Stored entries
BEGIN

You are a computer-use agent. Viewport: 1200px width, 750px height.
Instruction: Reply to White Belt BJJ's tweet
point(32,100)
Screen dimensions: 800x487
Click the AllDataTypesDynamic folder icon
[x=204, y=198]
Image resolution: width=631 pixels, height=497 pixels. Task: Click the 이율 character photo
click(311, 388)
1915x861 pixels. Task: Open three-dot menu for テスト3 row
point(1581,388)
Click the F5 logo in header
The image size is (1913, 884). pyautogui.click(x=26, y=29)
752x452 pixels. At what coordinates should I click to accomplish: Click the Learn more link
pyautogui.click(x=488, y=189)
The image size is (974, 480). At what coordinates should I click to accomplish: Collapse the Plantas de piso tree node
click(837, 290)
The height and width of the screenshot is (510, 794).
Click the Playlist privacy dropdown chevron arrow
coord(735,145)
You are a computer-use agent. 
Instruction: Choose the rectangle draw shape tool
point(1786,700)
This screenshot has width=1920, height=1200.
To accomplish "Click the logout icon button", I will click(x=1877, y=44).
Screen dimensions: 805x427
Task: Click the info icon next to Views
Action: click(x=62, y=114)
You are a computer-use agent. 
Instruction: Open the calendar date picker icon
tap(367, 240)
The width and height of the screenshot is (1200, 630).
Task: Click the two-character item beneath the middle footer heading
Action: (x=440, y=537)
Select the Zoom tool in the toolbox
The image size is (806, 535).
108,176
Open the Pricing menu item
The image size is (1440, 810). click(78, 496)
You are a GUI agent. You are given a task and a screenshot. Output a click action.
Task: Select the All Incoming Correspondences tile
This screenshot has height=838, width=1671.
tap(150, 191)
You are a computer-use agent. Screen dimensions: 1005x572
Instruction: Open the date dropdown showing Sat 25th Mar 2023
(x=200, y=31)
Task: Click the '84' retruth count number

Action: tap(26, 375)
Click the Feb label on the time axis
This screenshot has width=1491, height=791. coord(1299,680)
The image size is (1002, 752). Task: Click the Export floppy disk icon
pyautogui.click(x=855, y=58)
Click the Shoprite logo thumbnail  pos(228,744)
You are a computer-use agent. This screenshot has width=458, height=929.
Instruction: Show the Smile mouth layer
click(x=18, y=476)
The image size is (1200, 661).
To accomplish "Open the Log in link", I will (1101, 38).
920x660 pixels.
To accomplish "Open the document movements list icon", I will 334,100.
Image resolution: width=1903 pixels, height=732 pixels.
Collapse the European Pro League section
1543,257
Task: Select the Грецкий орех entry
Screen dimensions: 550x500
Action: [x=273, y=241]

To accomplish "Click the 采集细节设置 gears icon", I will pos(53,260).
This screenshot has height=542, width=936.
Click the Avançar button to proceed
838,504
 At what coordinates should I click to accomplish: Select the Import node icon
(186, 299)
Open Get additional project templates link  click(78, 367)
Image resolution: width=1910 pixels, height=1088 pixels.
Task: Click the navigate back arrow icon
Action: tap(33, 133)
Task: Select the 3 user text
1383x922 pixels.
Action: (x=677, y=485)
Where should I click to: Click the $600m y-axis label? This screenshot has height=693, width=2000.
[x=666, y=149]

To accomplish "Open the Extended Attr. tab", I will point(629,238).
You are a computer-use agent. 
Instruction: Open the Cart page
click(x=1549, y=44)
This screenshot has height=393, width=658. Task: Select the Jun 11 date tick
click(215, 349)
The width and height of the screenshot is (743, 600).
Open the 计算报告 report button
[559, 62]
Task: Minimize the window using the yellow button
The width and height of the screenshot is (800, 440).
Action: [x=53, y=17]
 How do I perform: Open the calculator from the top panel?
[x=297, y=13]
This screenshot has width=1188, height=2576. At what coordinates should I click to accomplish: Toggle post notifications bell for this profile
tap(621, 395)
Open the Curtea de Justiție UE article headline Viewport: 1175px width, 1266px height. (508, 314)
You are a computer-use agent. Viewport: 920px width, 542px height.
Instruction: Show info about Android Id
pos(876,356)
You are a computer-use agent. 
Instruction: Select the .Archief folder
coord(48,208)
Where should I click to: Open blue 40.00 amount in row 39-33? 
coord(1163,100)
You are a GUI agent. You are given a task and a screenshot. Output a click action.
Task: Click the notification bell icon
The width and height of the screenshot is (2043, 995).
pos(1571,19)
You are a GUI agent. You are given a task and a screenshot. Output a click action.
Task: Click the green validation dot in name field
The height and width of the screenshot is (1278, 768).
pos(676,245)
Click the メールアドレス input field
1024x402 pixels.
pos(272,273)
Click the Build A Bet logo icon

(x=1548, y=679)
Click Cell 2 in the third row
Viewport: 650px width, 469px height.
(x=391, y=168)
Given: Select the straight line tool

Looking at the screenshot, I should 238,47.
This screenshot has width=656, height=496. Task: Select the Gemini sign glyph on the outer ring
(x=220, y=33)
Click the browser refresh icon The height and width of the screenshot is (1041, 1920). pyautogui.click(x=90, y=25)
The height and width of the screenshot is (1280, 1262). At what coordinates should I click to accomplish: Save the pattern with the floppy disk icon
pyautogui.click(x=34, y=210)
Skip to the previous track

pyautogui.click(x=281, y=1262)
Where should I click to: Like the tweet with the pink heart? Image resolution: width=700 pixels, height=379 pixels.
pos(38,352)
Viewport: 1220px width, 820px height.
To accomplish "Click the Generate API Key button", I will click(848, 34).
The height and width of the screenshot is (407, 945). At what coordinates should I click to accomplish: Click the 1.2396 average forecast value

END

### Exercise goal
Go through the records and output them all, word for word.

### Response to the task
You are a computer-use agent. Viewport: 1200px width, 750px height.
Instruction: Reply to White Belt BJJ's tweet
point(32,100)
Screen dimensions: 800x487
Click the AllDataTypesDynamic folder icon
[x=204, y=198]
Image resolution: width=631 pixels, height=497 pixels. Task: Click the 이율 character photo
click(311, 388)
1915x861 pixels. Task: Open three-dot menu for テスト3 row
point(1581,388)
Click the F5 logo in header
The image size is (1913, 884). pyautogui.click(x=26, y=29)
752x452 pixels. At what coordinates should I click to accomplish: Click the Learn more link
pyautogui.click(x=488, y=189)
The image size is (974, 480). At what coordinates should I click to accomplish: Collapse the Plantas de piso tree node
click(837, 290)
The height and width of the screenshot is (510, 794).
Click the Playlist privacy dropdown chevron arrow
coord(735,145)
You are a computer-use agent. 
Instruction: Choose the rectangle draw shape tool
point(1786,700)
This screenshot has width=1920, height=1200.
To accomplish "Click the logout icon button", I will click(x=1877, y=44).
Screen dimensions: 805x427
Task: Click the info icon next to Views
Action: click(x=62, y=114)
You are a computer-use agent. 
Instruction: Open the calendar date picker icon
tap(367, 240)
The width and height of the screenshot is (1200, 630).
Task: Click the two-character item beneath the middle footer heading
Action: (x=440, y=537)
Select the Zoom tool in the toolbox
The image size is (806, 535).
108,176
Open the Pricing menu item
The image size is (1440, 810). click(78, 496)
You are a GUI agent. You are given a task and a screenshot. Output a click action.
Task: Select the All Incoming Correspondences tile
This screenshot has height=838, width=1671.
tap(150, 191)
You are a computer-use agent. Screen dimensions: 1005x572
Instruction: Open the date dropdown showing Sat 25th Mar 2023
(x=200, y=31)
Task: Click the '84' retruth count number

Action: tap(26, 375)
Click the Feb label on the time axis
This screenshot has width=1491, height=791. coord(1299,680)
The image size is (1002, 752). Task: Click the Export floppy disk icon
pyautogui.click(x=855, y=58)
Click the Shoprite logo thumbnail  pos(228,744)
You are a computer-use agent. This screenshot has width=458, height=929.
Instruction: Show the Smile mouth layer
click(x=18, y=476)
The image size is (1200, 661).
To accomplish "Open the Log in link", I will (1101, 38).
920x660 pixels.
To accomplish "Open the document movements list icon", I will 334,100.
Image resolution: width=1903 pixels, height=732 pixels.
Collapse the European Pro League section
1543,257
Task: Select the Грецкий орех entry
Screen dimensions: 550x500
Action: [x=273, y=241]

To accomplish "Click the 采集细节设置 gears icon", I will pos(53,260).
This screenshot has height=542, width=936.
Click the Avançar button to proceed
838,504
 At what coordinates should I click to accomplish: Select the Import node icon
(186, 299)
Open Get additional project templates link  click(78, 367)
Image resolution: width=1910 pixels, height=1088 pixels.
Task: Click the navigate back arrow icon
Action: tap(33, 133)
Task: Select the 3 user text
1383x922 pixels.
Action: (x=677, y=485)
Where should I click to: Click the $600m y-axis label? This screenshot has height=693, width=2000.
[x=666, y=149]

To accomplish "Open the Extended Attr. tab", I will point(629,238).
You are a computer-use agent. 
Instruction: Open the Cart page
click(x=1549, y=44)
This screenshot has height=393, width=658. Task: Select the Jun 11 date tick
click(215, 349)
The width and height of the screenshot is (743, 600).
Open the 计算报告 report button
[559, 62]
Task: Minimize the window using the yellow button
The width and height of the screenshot is (800, 440).
Action: [x=53, y=17]
 How do I perform: Open the calculator from the top panel?
[x=297, y=13]
This screenshot has width=1188, height=2576. At what coordinates should I click to accomplish: Toggle post notifications bell for this profile
tap(621, 395)
Open the Curtea de Justiție UE article headline Viewport: 1175px width, 1266px height. (508, 314)
You are a computer-use agent. Viewport: 920px width, 542px height.
Instruction: Show info about Android Id
pos(876,356)
You are a computer-use agent. 
Instruction: Select the .Archief folder
coord(48,208)
Where should I click to: Open blue 40.00 amount in row 39-33? 
coord(1163,100)
You are a GUI agent. You are given a task and a screenshot. Output a click action.
Task: Click the notification bell icon
The width and height of the screenshot is (2043, 995).
pos(1571,19)
You are a GUI agent. You are given a task and a screenshot. Output a click action.
Task: Click the green validation dot in name field
The height and width of the screenshot is (1278, 768).
pos(676,245)
Click the メールアドレス input field
1024x402 pixels.
pos(272,273)
Click the Build A Bet logo icon

(x=1548, y=679)
Click Cell 2 in the third row
Viewport: 650px width, 469px height.
(x=391, y=168)
Given: Select the straight line tool

Looking at the screenshot, I should 238,47.
This screenshot has width=656, height=496. Task: Select the Gemini sign glyph on the outer ring
(x=220, y=33)
Click the browser refresh icon The height and width of the screenshot is (1041, 1920). pyautogui.click(x=90, y=25)
The height and width of the screenshot is (1280, 1262). At what coordinates should I click to accomplish: Save the pattern with the floppy disk icon
pyautogui.click(x=34, y=210)
Skip to the previous track

pyautogui.click(x=281, y=1262)
Where should I click to: Like the tweet with the pink heart? Image resolution: width=700 pixels, height=379 pixels.
pos(38,352)
Viewport: 1220px width, 820px height.
To accomplish "Click the Generate API Key button", I will click(848, 34).
The height and width of the screenshot is (407, 945). At what coordinates should I click to accomplish: Click the 1.2396 average forecast value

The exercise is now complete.